[[ Listed records, beginning ]]
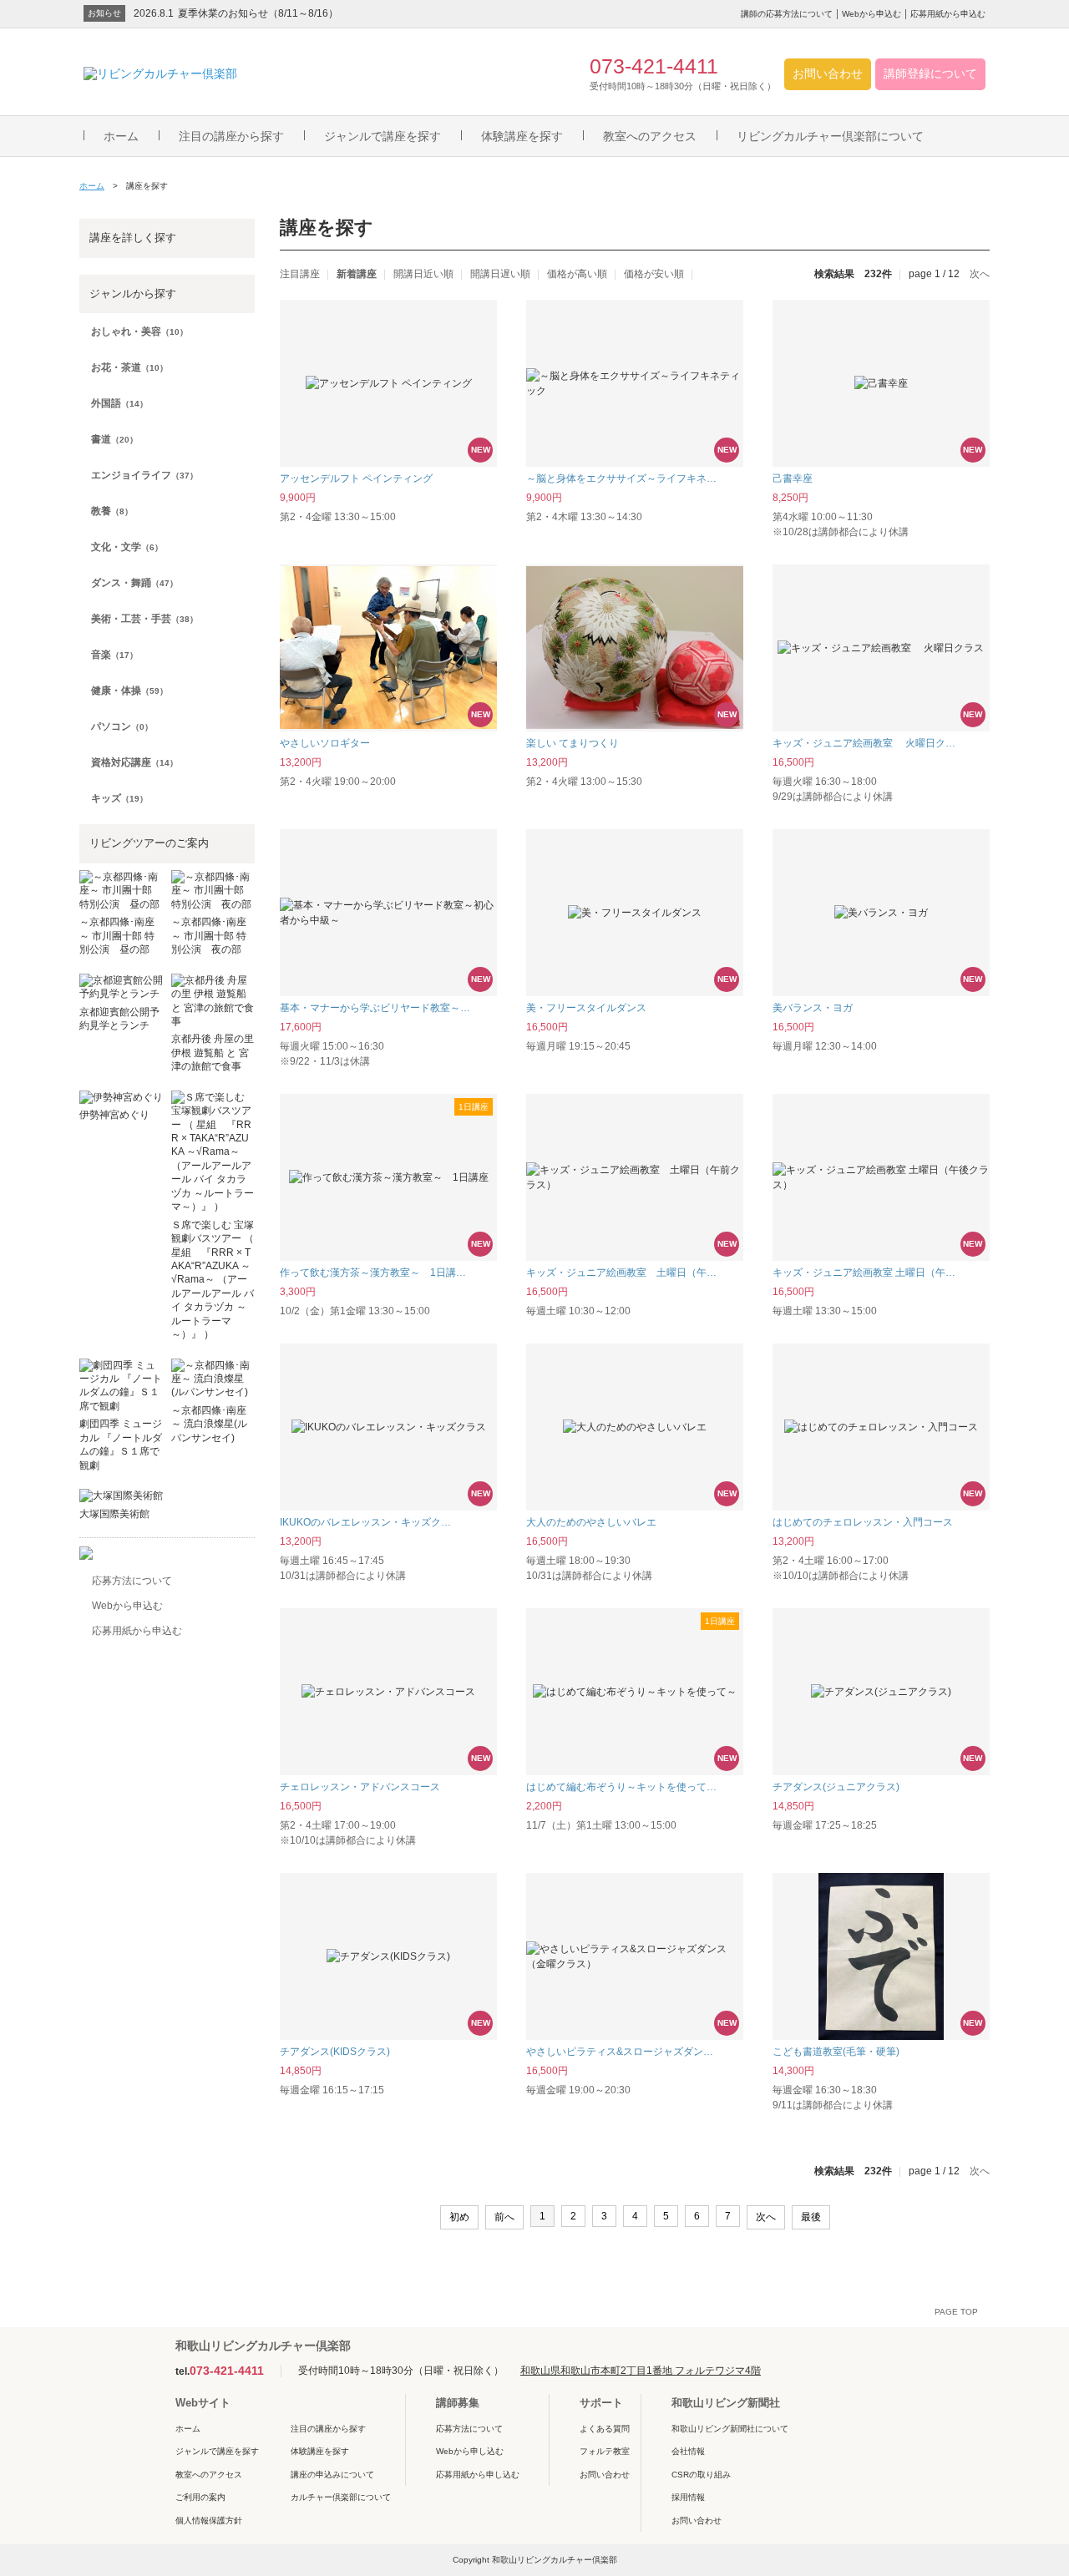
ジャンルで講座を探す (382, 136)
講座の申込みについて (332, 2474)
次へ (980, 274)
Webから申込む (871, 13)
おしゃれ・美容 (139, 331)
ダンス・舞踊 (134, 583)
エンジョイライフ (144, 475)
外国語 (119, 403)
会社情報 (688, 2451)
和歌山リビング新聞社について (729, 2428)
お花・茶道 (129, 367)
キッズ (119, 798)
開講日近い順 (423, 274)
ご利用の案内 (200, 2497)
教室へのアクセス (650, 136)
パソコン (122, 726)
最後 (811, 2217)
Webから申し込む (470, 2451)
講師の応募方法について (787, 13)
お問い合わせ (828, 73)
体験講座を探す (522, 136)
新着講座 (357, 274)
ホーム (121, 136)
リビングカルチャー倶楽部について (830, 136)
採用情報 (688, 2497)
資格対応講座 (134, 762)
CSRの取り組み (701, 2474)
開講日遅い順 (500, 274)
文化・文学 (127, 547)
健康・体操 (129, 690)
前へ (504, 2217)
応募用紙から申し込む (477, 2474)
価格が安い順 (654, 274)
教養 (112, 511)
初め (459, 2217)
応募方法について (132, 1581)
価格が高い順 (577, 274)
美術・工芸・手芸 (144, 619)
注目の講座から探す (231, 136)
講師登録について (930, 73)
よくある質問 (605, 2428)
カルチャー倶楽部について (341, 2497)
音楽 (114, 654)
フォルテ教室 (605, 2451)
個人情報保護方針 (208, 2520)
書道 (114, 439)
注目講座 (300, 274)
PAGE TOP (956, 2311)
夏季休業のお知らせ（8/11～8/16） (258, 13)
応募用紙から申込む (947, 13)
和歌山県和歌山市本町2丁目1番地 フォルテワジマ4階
[[ Listed records, end ]]
Task item:
Pictures appear in the records above. Output everything except them, exactly.

Reply to the exercise:
ジャンルで講座を探す (382, 136)
講座の申込みについて (332, 2474)
次へ (980, 274)
Webから申込む (871, 13)
おしゃれ・美容 (139, 331)
ダンス・舞踊 (134, 583)
エンジョイライフ (144, 475)
外国語 (119, 403)
会社情報 (688, 2451)
和歌山リビング新聞社について (729, 2428)
お花・茶道 (129, 367)
キッズ (119, 798)
開講日近い順 (423, 274)
ご利用の案内 (200, 2497)
教室へのアクセス (650, 136)
パソコン (122, 726)
最後 (811, 2217)
Webから申し込む (470, 2451)
講師の応募方法について (787, 13)
お問い合わせ (828, 73)
体験講座を探す (522, 136)
新着講座 (357, 274)
ホーム (121, 136)
リビングカルチャー倶楽部について (830, 136)
採用情報 (688, 2497)
資格対応講座 (134, 762)
CSRの取り組み (701, 2474)
開講日遅い順 (500, 274)
文化・文学 (127, 547)
健康・体操 (129, 690)
前へ (504, 2217)
応募用紙から申し込む (477, 2474)
価格が安い順 (654, 274)
教養 (112, 511)
初め (459, 2217)
応募方法について (132, 1581)
価格が高い順 (577, 274)
美術・工芸・手芸 (144, 619)
注目の講座から探す (231, 136)
講師登録について (930, 73)
よくある質問 (605, 2428)
カルチャー倶楽部について (341, 2497)
音楽 (114, 654)
フォルテ教室 (605, 2451)
個人情報保護方針 (208, 2520)
書道 (114, 439)
注目講座 (300, 274)
PAGE TOP (956, 2311)
夏季休業のお知らせ（8/11～8/16） (258, 13)
応募用紙から申込む (947, 13)
和歌山県和歌山市本町2丁目1番地 フォルテワジマ4階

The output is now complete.